Out on the water at 0730 Spring Shores area. Already about 5-6 boats working the deep water in front. In time boats pretty much switched to working the point and down towards the dam. Fishing was slow from what we saw and experienced. Off the water by noon with seven 13-inchers [4 male, 3 female]. All were this year's spawners with well developed skeens and milt sacs. Females nice bright silver, males with slight blush. All caught on DR's pretty much at 25ft depth. Used a variety of standard gear with nothing proving particularly hot except DR vs. lead core. Spoke to two other boats at ramp when we came in. One boat had 5, the other 7. Slow but nice morning to be on the water and no water maggots to deal with.
 
This has been the story of 2013 for us. We have put been releasing the 13" and keeping the 15-18" all year. One day the week after the 4th of July we released over 100 of the 13s trying to get to 2 limits of the bigger fish, We gave up after 10 nice ones and went home with 2 of the smaller to complete our limit. I was also thinking that the smaller fish were next year's fish, but based on the information posted here, it does not sound like it. We do seem to be more likely to catch the bigger fish deeper- often over 40 feet. Several of the largest koks we have ever caught in LP have been this year, but there a higher percntage of the smaller fish than any year since I learned how to do this (thank you Tut).
 
Went to LP friday ,got on water at 7:30 along with 5-6 other boats.

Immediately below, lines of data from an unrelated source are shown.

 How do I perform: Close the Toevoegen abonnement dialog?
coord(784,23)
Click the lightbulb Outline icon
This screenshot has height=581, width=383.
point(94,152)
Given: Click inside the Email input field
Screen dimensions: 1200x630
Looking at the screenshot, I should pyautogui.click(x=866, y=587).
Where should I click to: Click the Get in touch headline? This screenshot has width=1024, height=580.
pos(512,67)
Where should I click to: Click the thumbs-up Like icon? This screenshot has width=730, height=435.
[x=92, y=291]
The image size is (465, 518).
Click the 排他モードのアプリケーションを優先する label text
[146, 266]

Nothing doing till 10:15, then picked up 2 in 5 minutes.Double header at 11:30, 3 of them 15", 1 slightly smaller. Lost 3 in between. Not going to be good fishing weekend as a LARGE" boogie board" group setting up for a few weekend event. Lake like an ocean at 12:30. Saw the 12 other boats pick up a few around 10:00. Fish still at 20-30'.
 
fished 8/4/13 from 7 - 8pm, worked hard for several hits and then finally landed and released 2 males that will spawn this year, 13" and 14", about 15ft deep with a small dodger and the same 1.5" pink crappie tube which is the only thing I can get to consistently produce this yr, talked to another boat that worked hard all day for 2 limits and they did get into some 16" fish

I'm getting excited for the lake drawn down and for all those fat bright 14" next year's spawners to fill the smoker with, the kokanee sure are easy to locate with less water in lucky peak
 
Nobody has posted in over a month. Is the kokanee fishing over for the year? I was thinking about giving it a try in the next few weeks. This is my first year with a boat and I am still getting things set up. Should have my downriggers attached in the next week. Hope I am not too late!!
 
I got 6 on Wednesday and 4 yesterday. It was slow both days for me. I'm wondering if most of them have moved towards the lower end.
 
I went out sat with my son to try a new to us boat, spent most of the day playing and swimming. Although we did troll for about 2 hrs, hooked 3 landed 2without the net that dad forgot! They where at 15-20 ft. We used copper pink splash 4/0 Vance dodger with a glow orange crappie tube double hooks and shoe peg corn. One was caught on our top producer of the year a chrome 4/0 lure Jensen dodger with a silver wedding ring cherry bomb red double hooks and shoe peg corn.
Thanks to all who have posted it has helped us have a great year!
Buy the way the fish were twin 13 inches bright and fat. They will be great Sunday dinner on the grill.
 
fished 9/20/13, started at first light up mores creek with floating rapalas and super dupers on long lines and found a lot of cooperative rainbows, also got into some perch which I've heard of being in LP but have never landed any

landed quite a few pikeminnows up mores creek, the gulls that followed us all morning ate well

fished spring shores for a few hrs and caught kokanee and rainbows similar to the ones in the photos, most of the fish we caught were between 11"-15", we landed a bunch and lost a bunch, didn't hook anything deeper than 25' and most of the kokanee were caught in less than 10' of water, any 1.5"-2.5" crappie tube or squid behind dodgers caught fish

spring shores still has a dock in the water, we only saw a few other boats and they didn't appear to be catching

we had non-stop action all day, if any of you were up there today I hope you brought home full limits

DSCN2687.jpg
 
Most of the kokanee were in shallow, 10' of water? Interesting, and a bit unusual. How was the wind? The forecast kept me home yesterday. Thanks for the report. Maybe next week for me.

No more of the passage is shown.